Fondos Europeos, “busines as usual”

A la par que se aprueba la LCC se produce todo el debate entorno a los Fondos Europeos para la Recuperación, conocidos como Next Generation. No son hechos aislados y debemos entenderlos como un auténtico plan estratégico de las élites a décadas vista. Estos fondos surgen por la crisis de la Covid19, una especie de Plan Marshall tras la destrucción producida por la segunda guerra mundial, que pretenden realizar una transformación de la economía tomando como base la digitalización y la sostenibilidad ambiental.

Lo que en un principio parecían unos fondos solidarios en los que los distintos Estados de la Unión Europea se juntaban para reactivar la actividad y dotar de medios para salir de la crisis, vuelve a ser el enésimo mecanismo de generación de deuda y transferencia de fondos públicos a entidades privadas que se encargarán de gestionar auténticas millonadas que determinarán nuestra economía para las siguientes décadas.

Negacionismo de nuevo tipo

Si bien ya son una diminuta minoría quienes niegan el Cambio Climático y hablan del “camelo climático”, el mayor peligro frente a la emergencia climática son quienes promueven una esperanza en que la digitalización y las nuevas tecnologías nos permitirán hacer frente de mejor forma a la crisis ecológica. Esta forma de plantear soluciones es un nuevo negacionismo que se viste de defensor del planeta, pero que trata de reutilizar viejas fórmulas cuyo fracaso está ya anticipado. Esperar a que un nuevo descubrimiento tecnológico en la próxima década nos va a salvar de 200 años de destrucción salvaje de nuestro planeta no parece muy sensato. Más aun cuando todos los indicadores científicos hablan de que el origen de este desastre reside en nuestro consumo voraz de recursos naturales. Mientras se invierten ingentes cantidades de dinero en tecnologías completamente innecesarias, la destrucción del planeta continúa y nuestras formas de vida se ven cada vez más deterioradas.

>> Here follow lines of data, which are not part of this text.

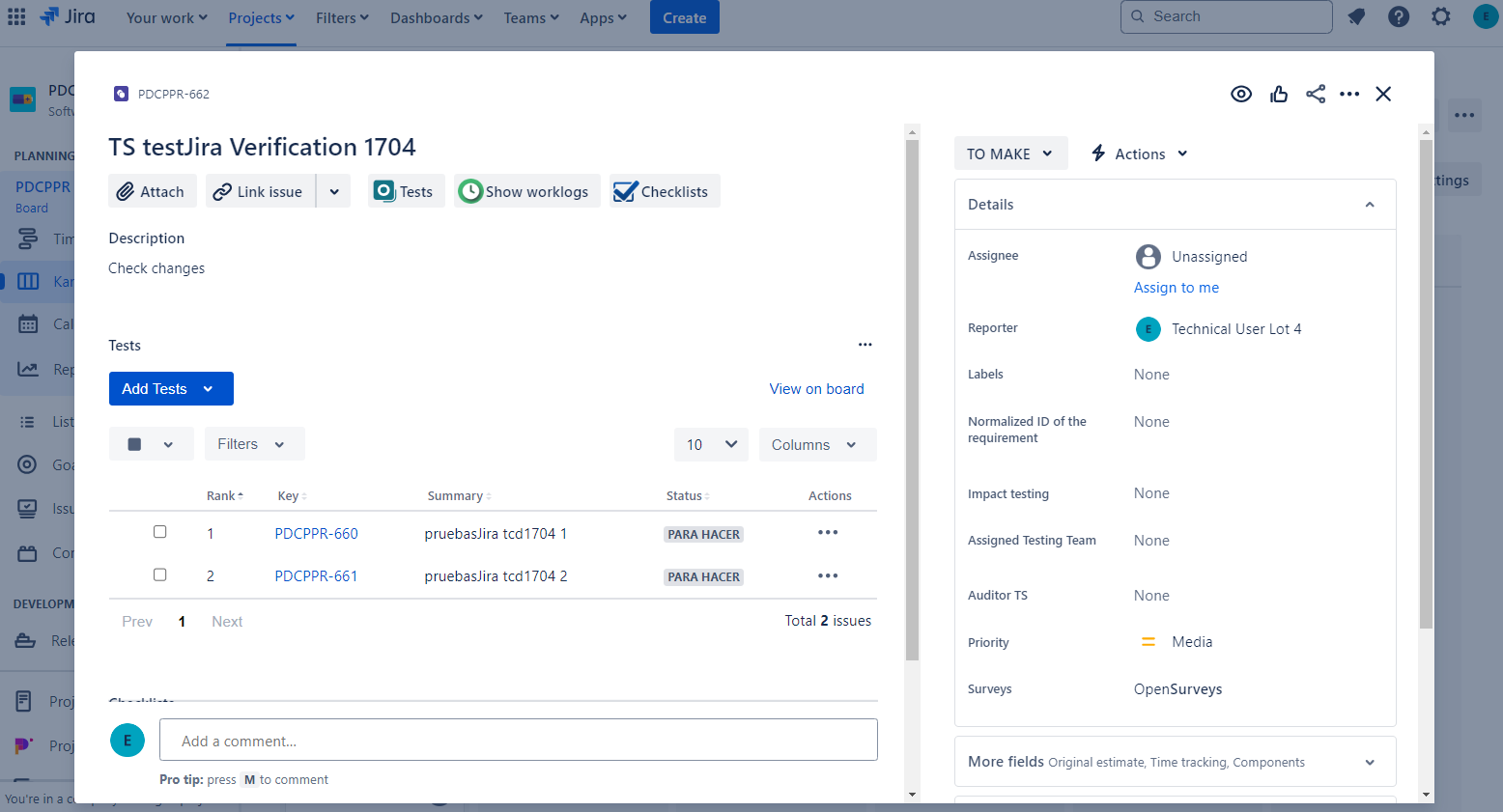Open the Projects menu
The image size is (1503, 812).
(261, 18)
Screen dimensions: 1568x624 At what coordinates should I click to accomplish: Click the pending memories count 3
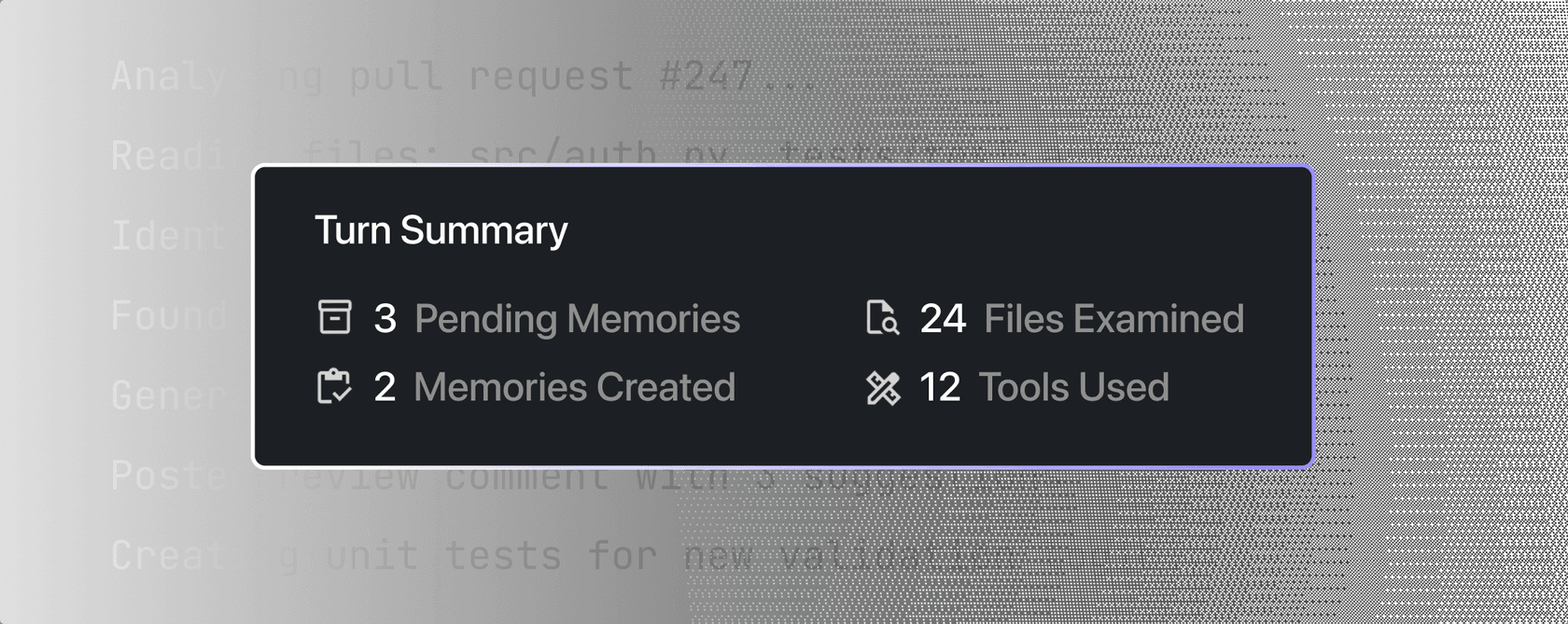click(x=385, y=319)

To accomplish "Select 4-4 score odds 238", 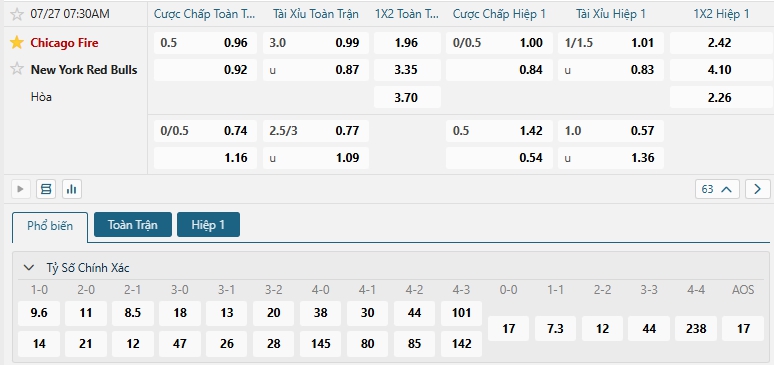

No existe una solución mágica a este problema. Pero desde luego sí que existen marcos de pensamiento y acción más capaces de hacerle frente. Continuar como si nada pasara, invertir en acelerar la destrucción medioambiental, automatizar procesos que requieren de combustibles fósiles o dejar la gestión política en manos de las grandes empresas contaminantes no parece un marco ganador para la humanidad. Reducir el consumo energético, relocalizar la producción, producir lo necesario, invertir en eficiencia energética o hacer un uso de la tecnología adecuado a nuestras necesidades básicas parece bastante más sensato. Una pena que a nadie de los que están al mando les interese.